Ese cuerpo cuidado como mercancía exhibida, esplendoroso y vital, mostró el motivo sangrante de sus desvelos: Eloísa, sin destino y sin sentido.

Irene se detuvo en la esquina de ese café, pero no por ella. Ni siquiera notó la presencia de Eloísa.

Junto al farolillo aún brillante por la oscuridad de los edificios contiguos, un hombre la esperaba.  Eloísa alcanzó a escuchar su saludo, casi un susurro lleno de ternura masculina, sellado con un cálido y prolongado beso en los labios anchos y rojos de ella, mordidos, chupados, pero nunca besados como en esos roces, entre erotismo y amor.

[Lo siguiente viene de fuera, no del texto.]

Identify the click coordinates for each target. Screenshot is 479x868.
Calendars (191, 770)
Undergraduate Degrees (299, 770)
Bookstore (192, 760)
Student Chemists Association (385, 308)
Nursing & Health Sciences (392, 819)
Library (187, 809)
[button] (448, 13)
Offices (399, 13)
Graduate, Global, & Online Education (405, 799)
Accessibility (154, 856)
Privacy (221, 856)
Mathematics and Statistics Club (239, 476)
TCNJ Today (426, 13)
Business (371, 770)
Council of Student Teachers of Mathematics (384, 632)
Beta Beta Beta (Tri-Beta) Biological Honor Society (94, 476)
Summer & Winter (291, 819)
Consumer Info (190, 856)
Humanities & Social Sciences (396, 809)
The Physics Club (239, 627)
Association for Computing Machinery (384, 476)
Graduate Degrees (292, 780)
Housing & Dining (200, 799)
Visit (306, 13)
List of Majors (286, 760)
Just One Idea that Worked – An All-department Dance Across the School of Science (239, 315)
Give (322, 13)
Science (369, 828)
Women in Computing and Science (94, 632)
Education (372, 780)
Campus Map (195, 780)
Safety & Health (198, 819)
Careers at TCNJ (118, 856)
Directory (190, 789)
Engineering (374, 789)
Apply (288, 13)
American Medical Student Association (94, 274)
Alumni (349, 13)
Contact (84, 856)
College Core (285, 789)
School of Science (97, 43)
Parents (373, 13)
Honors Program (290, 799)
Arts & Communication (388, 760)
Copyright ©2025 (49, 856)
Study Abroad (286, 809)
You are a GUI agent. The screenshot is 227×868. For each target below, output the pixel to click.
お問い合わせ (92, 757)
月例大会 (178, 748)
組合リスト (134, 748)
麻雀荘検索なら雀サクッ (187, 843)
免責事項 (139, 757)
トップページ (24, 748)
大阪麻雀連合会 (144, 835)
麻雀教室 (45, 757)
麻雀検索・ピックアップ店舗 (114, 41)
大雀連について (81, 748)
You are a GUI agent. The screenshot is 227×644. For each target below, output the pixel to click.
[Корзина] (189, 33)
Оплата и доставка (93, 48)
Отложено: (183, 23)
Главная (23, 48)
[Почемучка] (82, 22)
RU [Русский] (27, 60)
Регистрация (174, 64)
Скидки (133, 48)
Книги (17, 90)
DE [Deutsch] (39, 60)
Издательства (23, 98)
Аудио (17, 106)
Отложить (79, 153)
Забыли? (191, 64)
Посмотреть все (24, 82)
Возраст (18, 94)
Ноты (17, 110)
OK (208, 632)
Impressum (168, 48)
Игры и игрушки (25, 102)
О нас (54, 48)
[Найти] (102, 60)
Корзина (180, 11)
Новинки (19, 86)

La boca de Irene degustó con placer esa caricia en su lengua. Y en su alma, seguramente… Con un abrazo de apoyo y encuentro, él la hizo girar hacia la callecita que se perdía al doblar la esquina, sosteniendo suavemente su larga y negra cabellera que con alivio, ella apoyó en el hombro seguro de su varón. Parecían felices…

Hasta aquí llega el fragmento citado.